Selam!
Oy verip yorum yapmayı unutmayın!
*
Dünden beri gözüme bir gram uyku bile girmemişti. Gözlerim sürekli ekrana bakmaktan başıma ağrı girmişti. O şu an yattığı yerde ilaçlar sayesinde uyutuluyordu, ben ise burada onun uyanmasını bekliyordum.
Bir insana uzak olmak ne zormuş.
Yanında olamamak...
İçimi korkuya teslim etmemeliydim.
Korhan'a güveniyordum, başından 2 tane kanser geçmiş, bunu da geçirecekti.
Anıl'ın mesaj attığını gördüğümde hızlıca sohbetine tıkladım.
Anıl: Korhan'ın durumu iyiymiş. Şimdi doktoruyla telefonda görüştüm, endişelenecek bir durum yok.
Parmaklarımı klavyenin üstüne götürdüm. Yorgun parmaklarımla yazmaya koyuldum.
Yosun: Şükür.
Yosun: Ne zaman uyanacakmış? Uyanmış mı?
Anıl Yazıyor...
Anıl: Uyanmış, ailesi yanındaymış. Merak etme, birkaç güne toparlanır. Grip geçirmiş.
Yosun: Tamam, sağ ol haber verdiğin için.
Anıl'ın bana onun numarasını gönderdiğini gördüm.
Anıl: Aramak istersen buradan arayabilirsin. Kendi telefon numarası.
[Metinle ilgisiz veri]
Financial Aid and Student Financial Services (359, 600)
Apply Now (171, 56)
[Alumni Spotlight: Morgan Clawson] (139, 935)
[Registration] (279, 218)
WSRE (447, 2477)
Telefon numarasını rehbere kaydettim.
Yosun: Sağ ol.
Numarasına baktığımda sohbete tıkladım. Telefondan aramaya koyuldum. Telefonu kulağıma götürüp tuttuğumda çaldığını duydum. Kendimi sakinleştirmeye çalıştım. Telefon açıldığı an gözlerimi kırpmadan başımı telefona hafifçe çevirdim.
"Alo?" dedim titreyen bir sesle.
"Yosun?" Sesini iyi duyduğumda rahatça nefesimi verdim. "Telefon numaramı nereden buldun?"
Gülümsedim. "Anıl'dan."
Sesini çıkartmadı.
"Nasılsın?"
"Anıl'dan almışsındır haberimi." Sesi kısık ve yorgun geliyordu kulağa.
Aldım.
"Evet," dedim kısaca. "Şu an hastanede misin?"
"Hayır, yarım saat önce eve geldim. Dayanamadım hastane odasına. Annemlere de aynen böyle dedim," deyip güldü.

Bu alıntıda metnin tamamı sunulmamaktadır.